Cette folle poursuite au milieu d’églises séculaires et de temples perdus, entre mythologie norroise et temps modernes, leur permettra-t-elle de résoudre toutes les énigmes ?
Prologue
Les rayons du soleil qui effleuraient le sommet du glacier blafard venaient se poser sur le visage buriné de Ketill Hængur. Une nouvelle journée commençait sur cette île lointaine, au nord de toutes les autres terres. Ketill venait d’y passer deux longs hivers avec sa femme Ingunn et les autres membres de l’équipage. Il regrettait Naumudalur, la vallée norvégienne de ses origines, où tout retour était désormais impossible. Hors de question après le meurtre des fils d’Hildirídur, qui étaient non seulement les représentants du roi Haraldur Beaux-Cheveux au pays de Hálogaland, mais également ses amis chers. Et, ce qui n’arrangeait rien, Ketill avait raflé les abondantes richesses des deux frères et les avait emportées avec lui jusqu’ici, dans cette île septentrionale où Ingólfur Arnarson était confortablement installé depuis quelques années, et que l’on appelait Islande.
– A quoi penses-tu ? demanda Ingunn.
Un vent froid glissait sur sa chevelure blonde relevée en tresse à la nuque. Elle tenait dans ses bras leur fils âgé de quelques mois.
– A rien, répondit Ketill, les yeux fixés sur le soleil rouge incandescent par-delà le glacier.
Ketill songe à l'attaque des fils d’Hildirídur – les hurlements, l'odeur des chairs grillées.
C’était le moment propice pour ériger un temple consacré à Odin. Ketill le savait, les ombres sur le flanc des montagnes le lui indiquaient. On était au début d’einmánudur, le mois consacré au dieu des Corbeaux. La cape bleue de Ketill ondula lorsqu’il fit volte-face pour enjoindre à sa femme et à ses gens d’apporter l’argent et les montants du trône, car la construction du temple devait commencer sans plus attendre.

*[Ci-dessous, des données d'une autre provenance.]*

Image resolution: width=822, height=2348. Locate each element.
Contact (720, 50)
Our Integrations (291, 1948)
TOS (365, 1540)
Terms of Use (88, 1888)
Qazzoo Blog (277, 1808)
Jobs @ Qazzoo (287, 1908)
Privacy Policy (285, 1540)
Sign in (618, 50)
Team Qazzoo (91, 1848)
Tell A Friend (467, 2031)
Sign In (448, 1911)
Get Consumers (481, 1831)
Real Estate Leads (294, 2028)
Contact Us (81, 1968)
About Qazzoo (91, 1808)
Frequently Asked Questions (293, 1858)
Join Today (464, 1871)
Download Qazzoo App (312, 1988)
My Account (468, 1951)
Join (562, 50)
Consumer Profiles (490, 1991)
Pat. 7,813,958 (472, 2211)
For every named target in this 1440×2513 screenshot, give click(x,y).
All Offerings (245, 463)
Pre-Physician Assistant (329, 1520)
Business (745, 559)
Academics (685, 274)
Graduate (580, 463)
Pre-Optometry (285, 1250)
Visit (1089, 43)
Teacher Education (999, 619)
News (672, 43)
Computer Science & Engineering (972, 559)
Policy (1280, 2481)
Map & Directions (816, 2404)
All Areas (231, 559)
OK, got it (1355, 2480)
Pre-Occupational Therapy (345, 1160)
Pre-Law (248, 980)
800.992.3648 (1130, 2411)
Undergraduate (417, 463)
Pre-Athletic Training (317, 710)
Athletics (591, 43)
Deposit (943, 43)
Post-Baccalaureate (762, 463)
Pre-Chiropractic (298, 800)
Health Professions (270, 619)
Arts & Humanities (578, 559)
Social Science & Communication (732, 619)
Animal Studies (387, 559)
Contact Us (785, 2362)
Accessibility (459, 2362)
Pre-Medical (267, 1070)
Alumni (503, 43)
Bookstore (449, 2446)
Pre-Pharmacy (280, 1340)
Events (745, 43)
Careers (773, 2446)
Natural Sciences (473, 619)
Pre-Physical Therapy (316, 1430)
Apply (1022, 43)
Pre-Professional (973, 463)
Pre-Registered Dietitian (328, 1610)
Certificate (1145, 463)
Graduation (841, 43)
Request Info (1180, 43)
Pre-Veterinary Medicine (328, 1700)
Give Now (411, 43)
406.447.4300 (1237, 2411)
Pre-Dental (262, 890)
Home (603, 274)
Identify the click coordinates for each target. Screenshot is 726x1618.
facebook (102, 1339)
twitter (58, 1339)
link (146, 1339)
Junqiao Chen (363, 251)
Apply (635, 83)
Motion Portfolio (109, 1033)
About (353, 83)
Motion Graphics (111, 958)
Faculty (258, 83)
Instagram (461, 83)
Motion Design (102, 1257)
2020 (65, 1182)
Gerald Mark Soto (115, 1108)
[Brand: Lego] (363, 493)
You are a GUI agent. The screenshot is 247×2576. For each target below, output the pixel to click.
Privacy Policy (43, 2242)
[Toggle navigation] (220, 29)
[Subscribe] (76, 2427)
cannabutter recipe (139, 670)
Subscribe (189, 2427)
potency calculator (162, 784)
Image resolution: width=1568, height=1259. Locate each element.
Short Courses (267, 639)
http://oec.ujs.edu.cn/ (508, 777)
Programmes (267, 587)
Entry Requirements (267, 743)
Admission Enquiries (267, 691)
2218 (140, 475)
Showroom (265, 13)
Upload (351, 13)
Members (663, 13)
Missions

Avant d’ouvrir la porte d’entrée, Ketill tourna un bref instant son regard vers le sud-est où la masse du glacier touchait au ciel. Sa clarté projeta des reflets sur le nasal du casque et le fer de l’épée. Le soleil, entouré d’un anneau d’or, reposait au sommet des neiges glacées dans le lointain. En prenant de l’altitude, l’anneau se transforma peu à peu en rayons solaires étincelants – une éclatante croix solaire tout en haut dans le ciel.
Mercredi 21 Mars 2007
Un bon coup d’œil avant d’entrer permet de repérer toutes les issues, car rien ne révèle qui dans la salle est ennemi à l’affût.
(Hávamál, str. 1)
1
Quartier Vesturbær de Reykjavík.
Un silence de mort envahit subitement la maison. Le visiteur imprévu relâcha la pression de ses doigts sur le cou blême de la jeune fille. Le corps sans vie heurta le bois dur du plancher, et l’écho du choc se répercuta dans le couloir.
Le rituel peut commencer.
Embla Thöll est archéologue.
Sæmundur se lamente : son pays est livré aux étrangers. Xénophobe ! Le mot a été lâché au souper par sa femme, Lovisa.
La guerre a commencé !
Il faut en finir avec cette engeance.
Embla est appelée à l'aide de Baldur. Hördur, un policier, l'attend dans sa voiture. Qu'est-il arrivé à Baldur ?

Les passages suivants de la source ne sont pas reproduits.